- Born: c. 1400
- Died: 1437
- Noble family: Přemyslid dynasty
- Father: Przemko I, Duke of Opava
- Mother: Anna of Lutz

= Nicholas IV, Duke of Opava =

Duke of Opava

Duke Nicholas IV of Opava (Mikuláš IV. Opavský; Nikolaus IV. von Troppau; c. 1400 – 1437) was Duke of Opava and Lord of Zlaté Hory from 1433 until his death.

== Life ==
His parents were Duke Przemko I of Opava (d. 1433) and his first wife Anna of Lutz (d. 1405).
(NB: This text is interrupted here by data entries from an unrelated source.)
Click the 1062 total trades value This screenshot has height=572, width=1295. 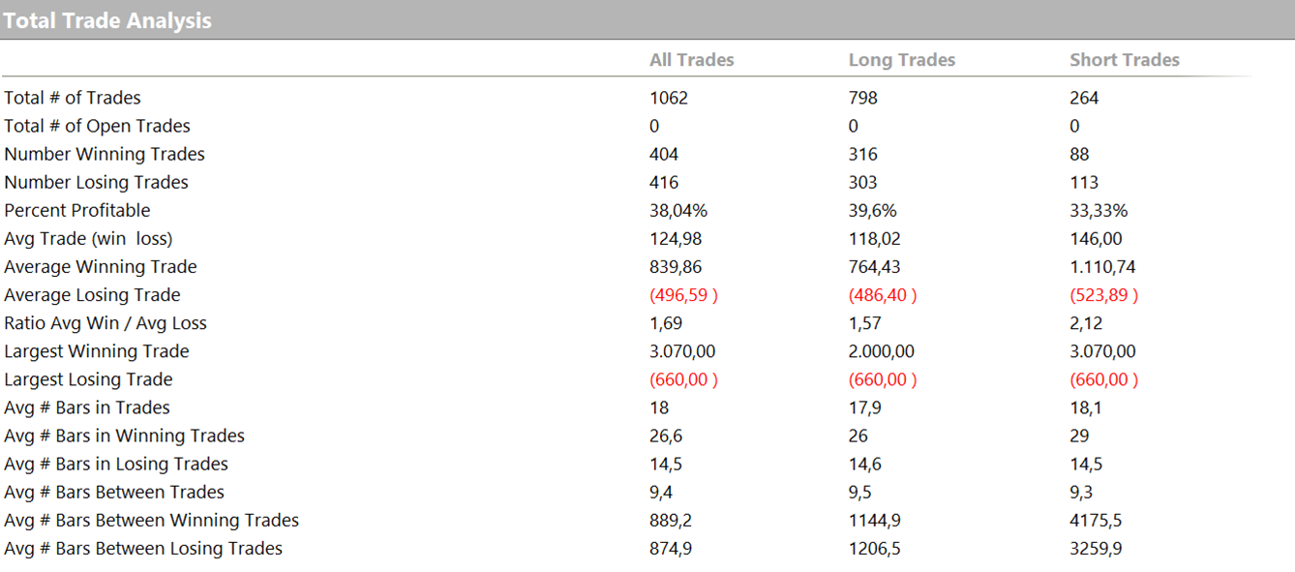pos(669,98)
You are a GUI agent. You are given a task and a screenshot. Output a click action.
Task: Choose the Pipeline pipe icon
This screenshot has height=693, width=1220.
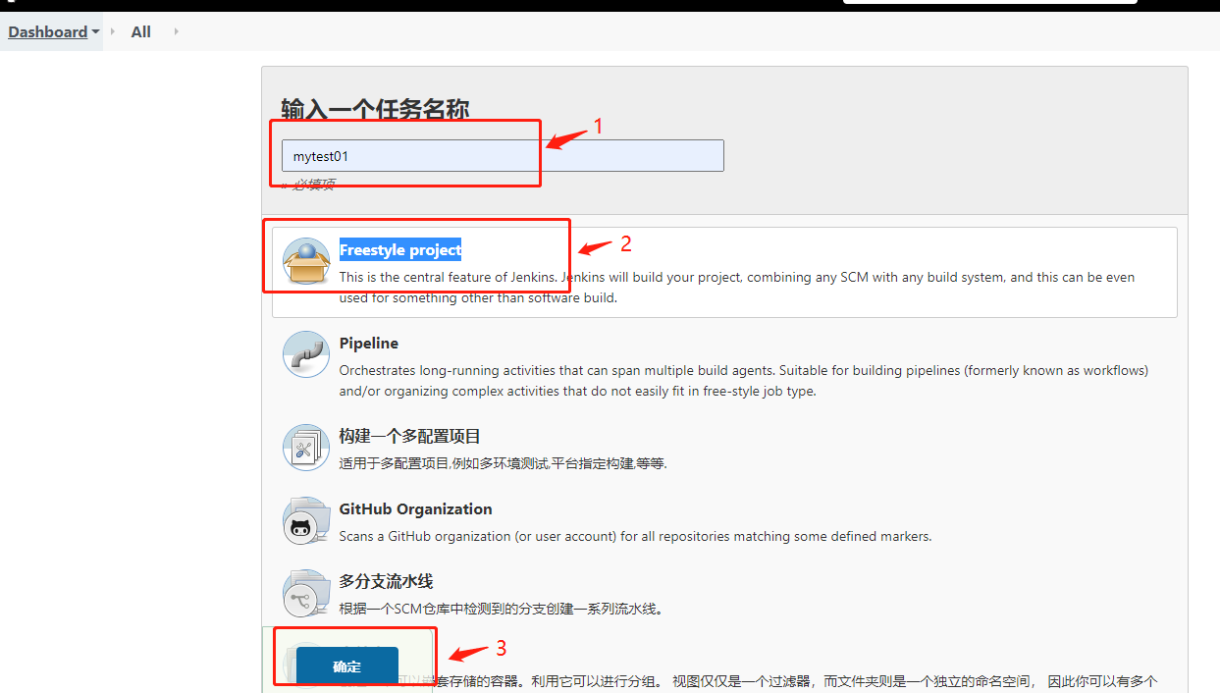pyautogui.click(x=306, y=354)
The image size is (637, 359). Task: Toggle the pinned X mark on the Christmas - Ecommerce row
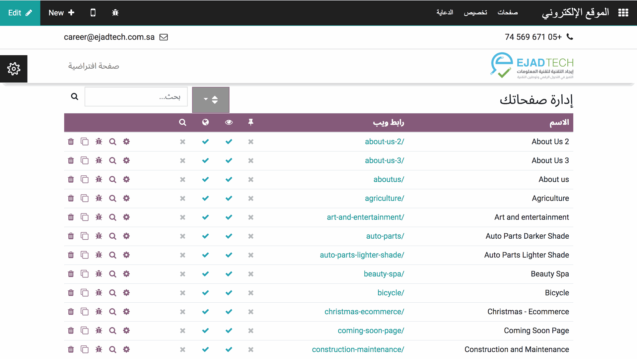[251, 312]
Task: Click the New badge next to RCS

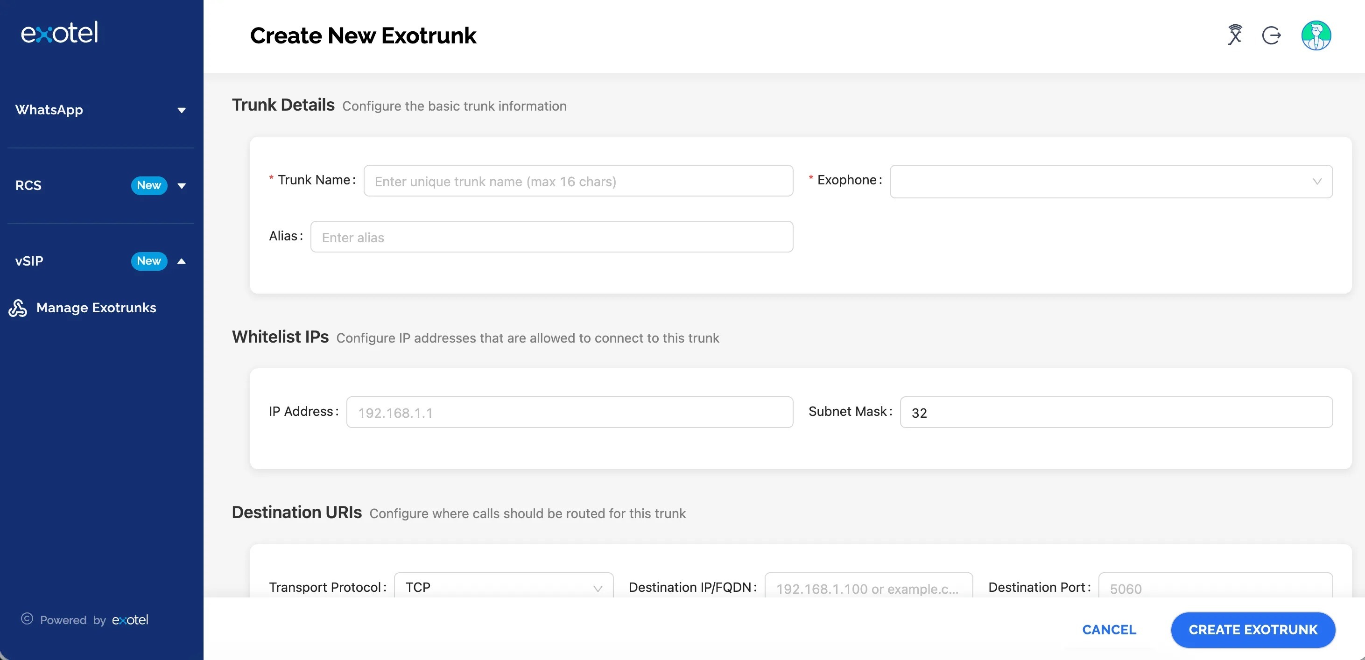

His father died in 1433 and left five sons. Nicholas IV, the second son, styled himself as Lord of Zlaté Hory. His elder brother Wenceslaus II acted as guardian for his younger half-brothers William, Ernest and Przemko II. Although their father had stipulated in his will that his Duchy should remain undivided, in 1435 the brothers divided the inheritance anyway. The Duchy of Głubczyce was split off from Opava for Wenceslaus II. Nicholas kept Zlaté Hory; William and Ernest shared the rest of Opava. The youngest brother, Przemko II, took up a career in the clergy and probably did not receive any land.

Nicholas IV died in 1437 unmarried and without issue. His eldest brother, Wenceslaus II, probably inherited Zlaté Hory.